二度目になるようだし、池田氏が他人のITリテラシーを批判する事もあって、池田氏の不幸を喜んでいる人もいるが、事件とは別にパスワード運用が杜撰な人は少なく無い。

一般ユーザーが気にした方が良い問題をまとめてみた。

1. フィッシング詐欺

フィッシング詐欺は、悪意を持った攻撃者が本物のログイン・ページと見間違えるようなページを用意し、電子メールやメッセンジャーなどで標的(=あなた)に偽装ページのURLを教え、パスワードの入力を促すものだ。池田信夫氏が2007年に引っかかったのがこれ。パスワードを入力するときにURLが正しいか、httpsで保護されているかを確認する癖をつければ防止できる。

対策:パスワード入力先のURLや、SSLでの保護の有無を良く確認。

追記(2012/10/04 08:45):池田信夫氏が、OAuth(xAuthでは無い)を使ってもフィッシングを防げないような事を言っていた(Twitter)。これは正確ではない。OAuthはサービス内の権限委譲のためのプロトコルで、部分的に権限委譲を行う。例えばTwitterにOAuthでアクセスするクライアントは、パスワード変更の権限を持たないし、パスワード入力もさせない。Twitter本家へのログインがいるだけだ。だから通常は、OAuthを使う場合はアカウント乗っ取りを防止できる。

2. マルウェアによるパスワード奪取

電子メールで、スクリーン・セーバーのフリをしたマルウェアを送りつける手口がある。トロイの木馬。
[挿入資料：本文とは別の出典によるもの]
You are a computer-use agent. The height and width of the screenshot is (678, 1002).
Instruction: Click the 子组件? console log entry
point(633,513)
PCが支配下におかれると、そのPCで入力した全てのパスワードは奪取されると思ってよい。電子メールソフトのセキュリティー・ホールをついて、自動でマルウェアが実行されるとお手上げになる。最近はウイルス対策ソフトや電子メール・ソフトの脆弱性対策で聞かなくなったが、昔はマルウェアの被害者は多かった・・・と思ったら、2011年に三菱重工サイバー攻撃があった。

なおネットバンキング・システムで、金融機関を名乗って送りつけてきたCD-Rにマルウェアが入っていた2005年の事件もあるから、インターネットに限らず自分から要望した覚えの無いソフトウェアの利用には、よく注意する必要がある。
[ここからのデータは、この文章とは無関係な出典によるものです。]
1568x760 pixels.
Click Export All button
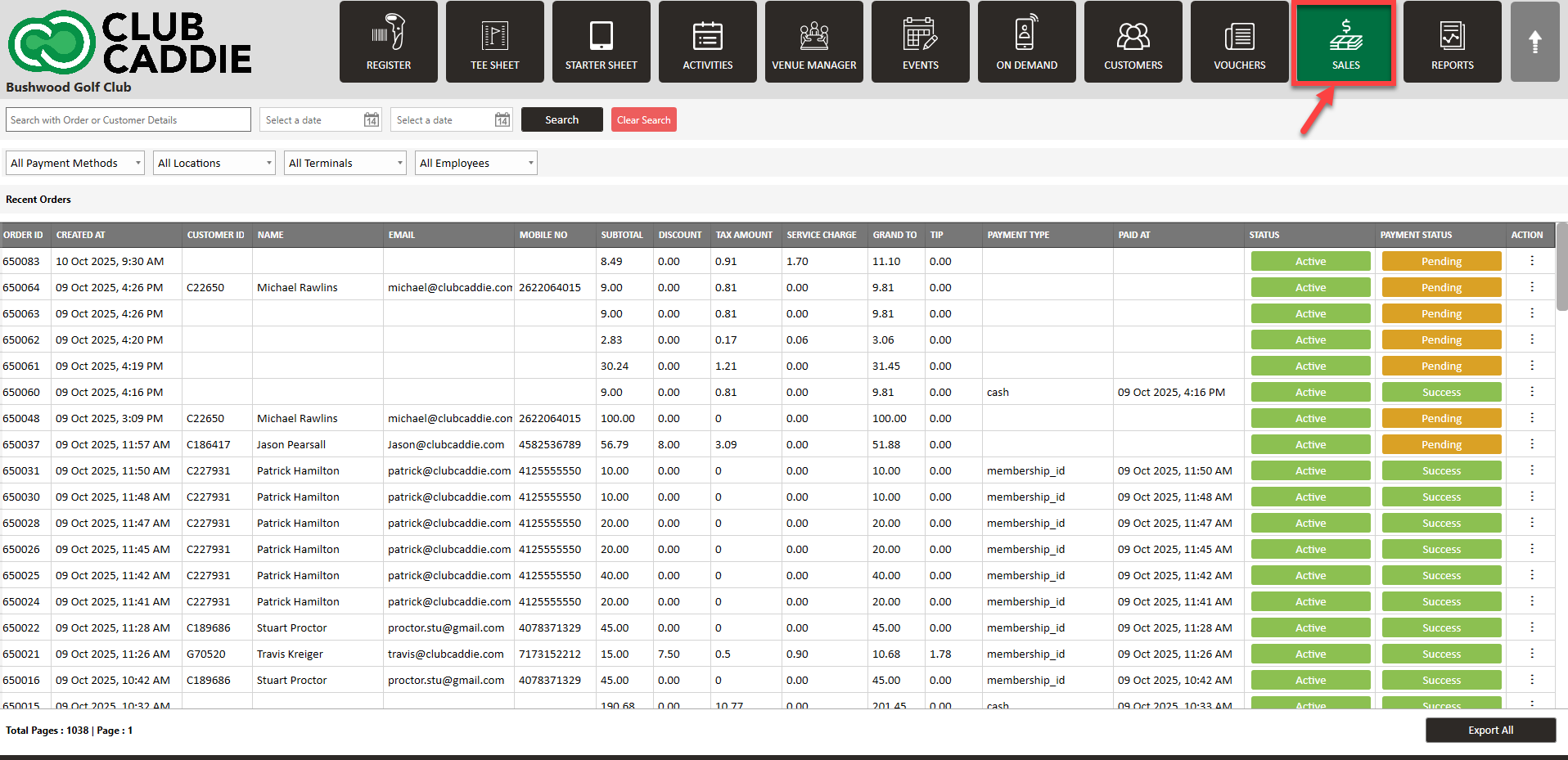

対策:セキュリティー・ソフトをインストールし、OSやアプリケーションを最新バージョンにする。メールで転送されてきたようなアプリケーションを無闇に動かさない。

3. パスワードの使い回し

複数サイトで共通のパスワードを使うのは危険性が高い。サイトA、Bに共通のパスワードを設定するとする。サイトAが、サーバー管理が脆弱、もしくはサイト管理者に悪意があるとしよう。するとサイトAでパスワードが奪取され、サイトBで使われる可能性がある*1。LinkedInやTwitterのパスワードが一部流出したと言うニュースがあった。パスワードをサービスごとに変える、OpenIDを使う事でパスワードの集中管理を行うなどが対策として考えられる。

対策:異なるサービスで共通のパスワードを用いない。なるべくOpenIDでパスワードの集中管理を進める。

4. 脆弱なパスワード

名前や、名前と生年月日の組み合わせなどは脆弱なパスワードになる。辞書アタックと言って、それらしい単語で総当りにパスワードを試す攻撃者もいる*2ので、最低でもランダムな数字と、ランダムなアルファベットを組み合わせたパスワードにするべきであろう。Apple IDパスワードは大文字小文字を混ぜろと、さらに厳しい要求がされる。

対策:パスワードはランダムに生成する。例えば書類の中の一点を目をつぶって指差し、そこに書かれた文字をパスワードを構成する文字として選ぶなりしよう。

5. 調べれば分かる秘密の質問

パスワード再設定のために「秘密の質問」を用意しているサービスは多い。しかし、これは脆弱性そのものになりかねない。

Facebookの情報でYahoo!の秘密の質問の答えを調べて大量のアカウントをクラックしていた男が逮捕されたこともあった。調査でも「秘密の質問」は推測可能なものが多いと指摘されている(ZDNet)。

安全面から言えば、他人が絶対に知らない答えを用意するしかない。つまりランダムな文字を質問の答えとして設定し、答えは暗記をするか、紙に書いてどこかに隠す*3しか無いであろう。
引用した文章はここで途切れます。